Ein Recht für alle! Das lernen wir bereits in der Sandkiste als Grundprinzip der Gerechtigkeit. In einem Rechtsstaat darf es nicht zwei Gruppen von Recht für zwei Gruppen von Menschen geben. Jede Bevölkerungsgruppe würde sich massiv diskriminiert fühlen, wenn alle anderen heiraten dürfen, sie selbst aber davon ausgeschlossen wird und nur das Sonderinstitut einer eingetragenen Partnerschaft eingehen darf; auch wenn das Sonderinstitut die gleichen Rechte und Pflichten hätte. Genauso geht es gleichgeschlechtlich liebenden Menschen. Es geht um eine würdevolle Gleichbehandlung, anstatt einer entwürdigenden Sonderbehandlung.

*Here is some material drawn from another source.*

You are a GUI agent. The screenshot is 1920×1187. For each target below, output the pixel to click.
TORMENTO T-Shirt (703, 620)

Hinzu kommt, dass es zwischen Zivilehe und der eingetragenen Partnerschaft immer noch 29 Unterschiede gibt. Und selbst bei Beseitigung all dieser 29 Unterschiede würde das getrennte Recht immer noch Benachteiligungen bewirken. Die getrennten Personenstände („verheiratet“versus „in eingetragener Partnerschaft“, „geschieden“versus „eingetragene Partnerschaft aufgelöst“, „verwitwet“versus „hinterbliebener eingetragener Partner“) bewirken im Rechtsverkehr (z. B. bei der Wohnsitzanmeldung und bei der Arbeitssuche) ein permanentes Zwangsouting. Eine eingetragene Partnerschaft wird auch in vielen Ländern mit gleichgeschlechtlicher Ehe nicht anerkannt. Die eingetragenen Partner gelten dort (z. B. in den USA und in Irland) zueinander als Fremde, könnten jederzeit dritte Personen heiraten und erhalten nicht einmal ein Ehepartnervisum.

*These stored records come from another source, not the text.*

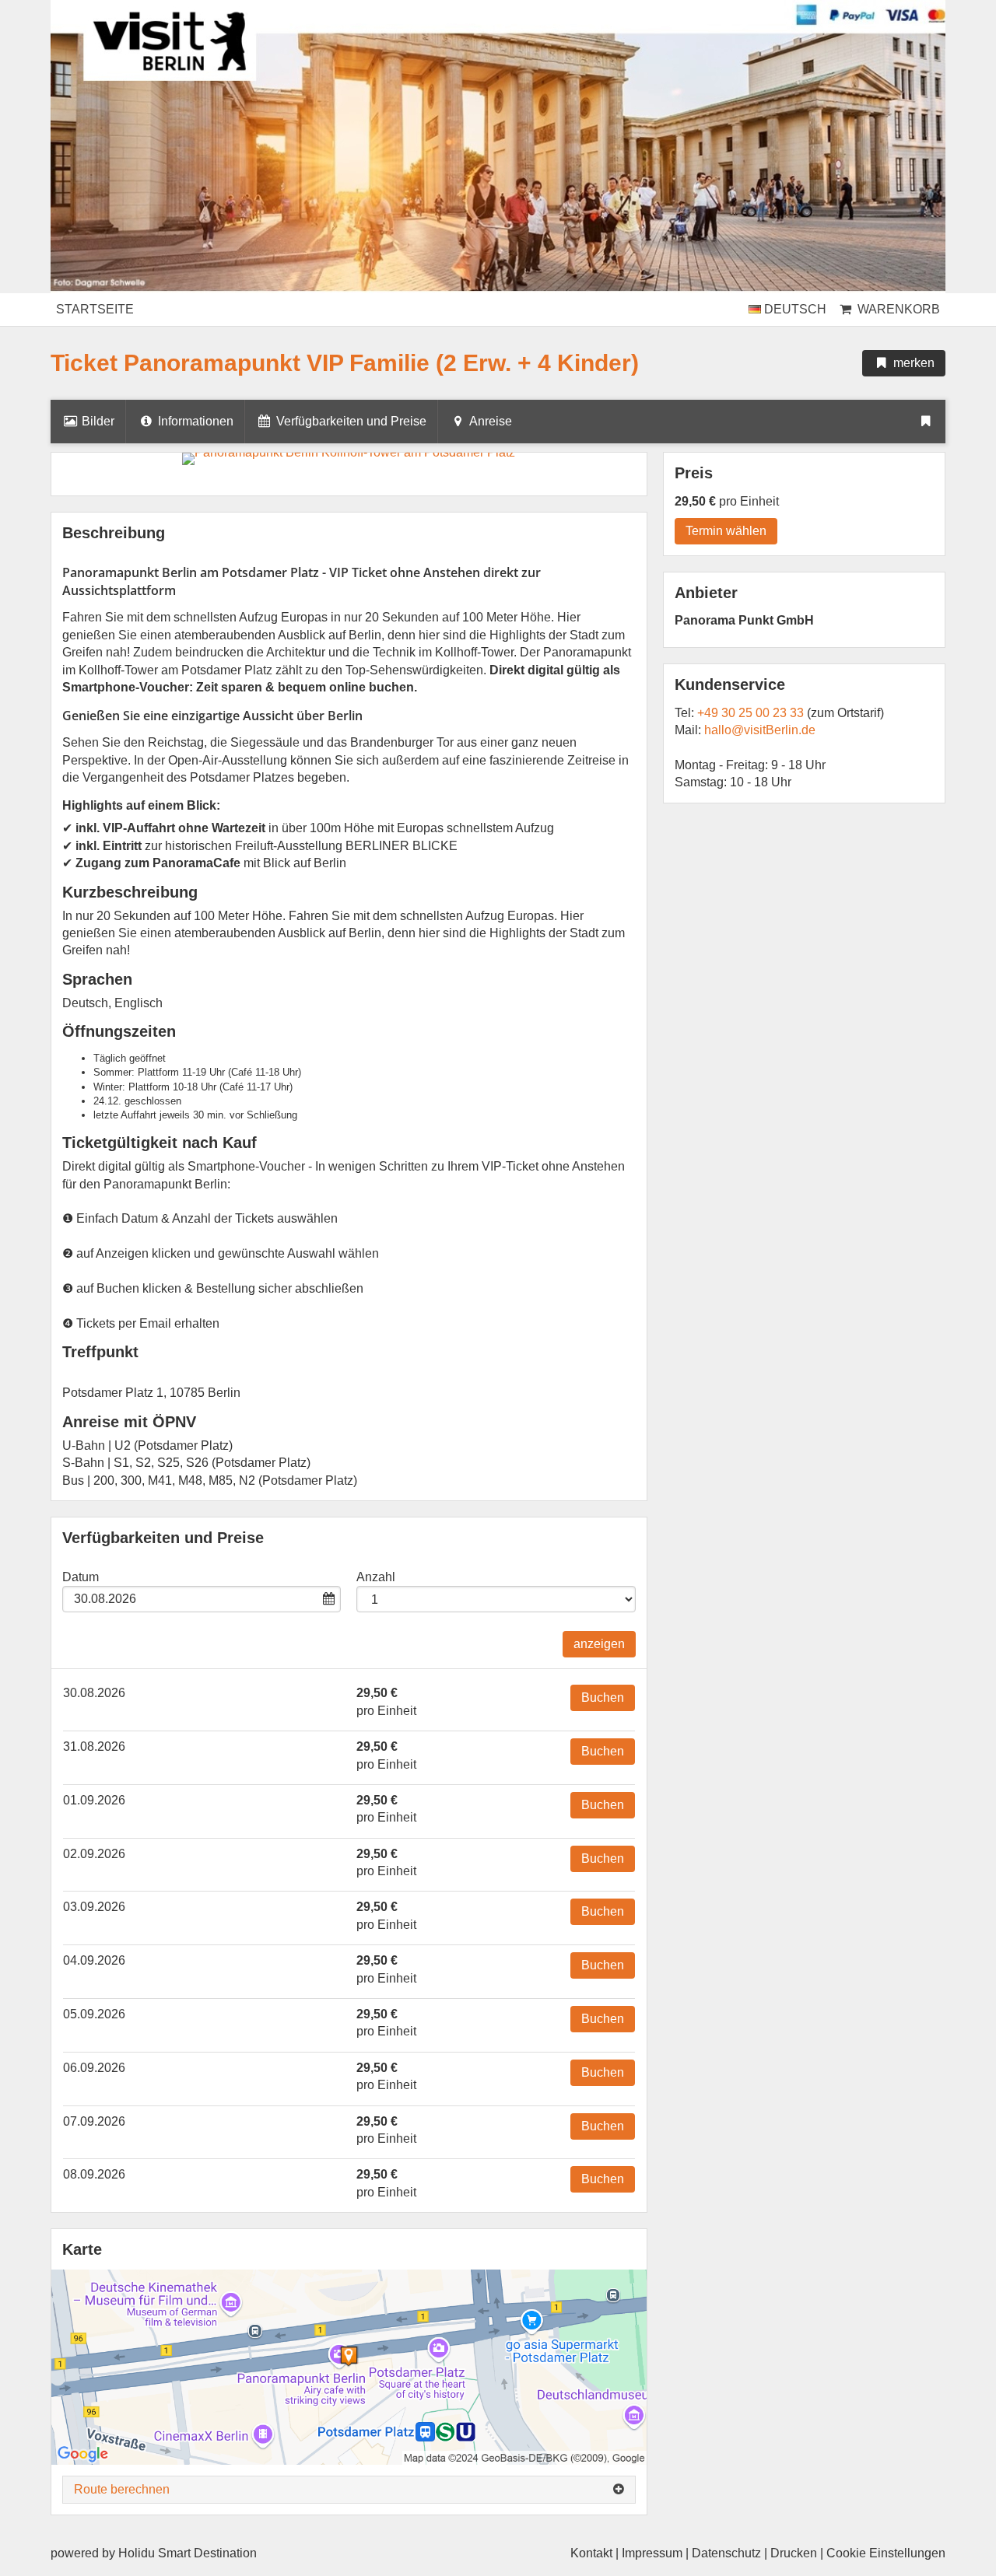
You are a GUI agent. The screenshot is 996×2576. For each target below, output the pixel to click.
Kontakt (591, 2553)
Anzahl (375, 1577)
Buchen (602, 1697)
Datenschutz (726, 2553)
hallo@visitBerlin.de (759, 730)
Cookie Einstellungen (885, 2553)
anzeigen (599, 1643)
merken (912, 362)
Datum (80, 1577)
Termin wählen (726, 530)
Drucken (793, 2553)
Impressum (652, 2553)
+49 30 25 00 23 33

Und gleichgeschlechtliche Paare haben heute absolut die gleichen Rechte, eine Familie zu gründen, wie verschiedengeschlechtliche Paare (Adoption, künstliche Befruchtung usw.), ihre Kinder aber müssen unehelich sein. Diese absurde Rechtslage ist in der gesamten Welt einzigartig. Alle anderen Länder, die homosexuellen Paaren die gleichen Familiengründungsrechte gewähren, lassen die Eltern dieser Kinder dann selbstverständlich auch heiraten. Österreich hat den zweiten, dritten, vierten und fünften Schritt vor dem ersten gemacht. Diesen, die Aufhebung des Eheverbots, nachzuholen, beeinträchtigt keine heterosexuelle Ehe und keine traditionelle Familie. In keinem der 23 Länder weltweit, die die Ehegleichheit, zum Teil seit über eineinhalb Jahrzehnten, verwirklicht haben, wurden Ehe und Familie geschwächt. Die Aufhebung des Eheverbots nimmt niemandem etwas weg, gibt aber vielen unserer Kinder, Enkelkinder, Geschwister, Tanten, Onkeln, Cousinen und Cousins sowie Freundinnen und Freunden Gleichberechtigung.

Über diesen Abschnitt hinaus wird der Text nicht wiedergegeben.